Incredibly though, despite its size, it is generally considered a run-of-the-river hydropower plant. The average flow of 14,500 m3/s, means that the volume stored in the reservoir is in fact relatively small. This means that a good forecast of the inflow discharge into the reservoir, coming primarily from the Parana River, is of key importance to the planning of hydropower scheduling, and the small team of hydrologists working for the Entidad Binacional Yacyeretá (EBY); the joint Argentinian-Paraguayan operator of the dam, therefore have a pivotal role in its operation. They provide daily bulletins of current and forecast hydrological conditions to a range of different sectors; including power generation and scheduling, navigation, environment, flood control, and irrigation. Additionally, several other users are also provided tailored information; including the maintenance, civil works, and environment departments.

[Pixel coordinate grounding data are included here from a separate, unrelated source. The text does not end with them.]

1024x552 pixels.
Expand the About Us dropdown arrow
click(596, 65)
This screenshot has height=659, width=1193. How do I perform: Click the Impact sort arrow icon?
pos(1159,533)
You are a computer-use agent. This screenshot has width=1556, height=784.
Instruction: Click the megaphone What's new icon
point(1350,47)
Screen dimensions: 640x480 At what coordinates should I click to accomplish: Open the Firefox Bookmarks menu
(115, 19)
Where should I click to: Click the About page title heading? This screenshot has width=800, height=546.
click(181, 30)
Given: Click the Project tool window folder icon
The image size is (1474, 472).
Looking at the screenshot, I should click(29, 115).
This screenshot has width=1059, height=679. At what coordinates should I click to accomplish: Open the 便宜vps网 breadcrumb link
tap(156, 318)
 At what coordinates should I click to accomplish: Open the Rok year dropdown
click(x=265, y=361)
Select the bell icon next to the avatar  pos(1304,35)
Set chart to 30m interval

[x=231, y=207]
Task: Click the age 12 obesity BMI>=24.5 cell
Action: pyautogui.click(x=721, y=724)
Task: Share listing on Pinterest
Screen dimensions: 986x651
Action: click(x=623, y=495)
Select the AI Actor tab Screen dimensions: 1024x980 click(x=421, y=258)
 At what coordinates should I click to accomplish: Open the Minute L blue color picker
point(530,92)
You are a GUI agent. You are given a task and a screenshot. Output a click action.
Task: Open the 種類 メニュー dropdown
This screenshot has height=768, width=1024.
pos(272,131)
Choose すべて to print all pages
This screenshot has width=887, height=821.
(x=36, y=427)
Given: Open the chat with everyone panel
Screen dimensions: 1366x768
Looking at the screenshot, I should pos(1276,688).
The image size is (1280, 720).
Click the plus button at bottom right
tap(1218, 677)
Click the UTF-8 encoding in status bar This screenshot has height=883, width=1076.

Over the years the team of hydrologists have developed a range of monitoring and modelling tools, including hydrological (HEC-HMS) and hydraulic models (HEC-RAS and Kanali), and a suite of spreadsheet-based regression tools. Having grown organically, these do provide the required information, but also demand quite some effort to use. To improve the efficiency of day-to-day operations, the hydrologists at EBY have chosen to introduce Delft FEWS to be the backbone of their operational system. This it is envisaged will help enhance and improve the service they provide. Integrating the current tools into Delft FEWS will not only give them more time to properly analyse data and forecast results, but it will also allow them to more readily adopt new data sources and advanced models, including for example seasonal outlooks. The implementation of Delft FEWS at EBY started in April of this year, with the objective to develop an initial pilot installation scheduled to be completed by November. In a second phase, this will be developed further into a fully operational Delft FEWS system in 2019. A third phase is also planned, focussing on new innovations and services. In implementing Delft FEWS at EBY, significant attention is given to knowledge transfer to the EBY hydrologists. Half of the team is in Delft this September for training, while the other half is operating the dam. They will then switch places in October, when the other three team members will come to Delft to receive training, and those already trained to operate the Dam in expectation of the operational Delft FEWS system become available next year.
For more details contact:
Jan Talsma (email@example.com)
Rodolfo Alvarado Montero (firstname.lastname@example.org)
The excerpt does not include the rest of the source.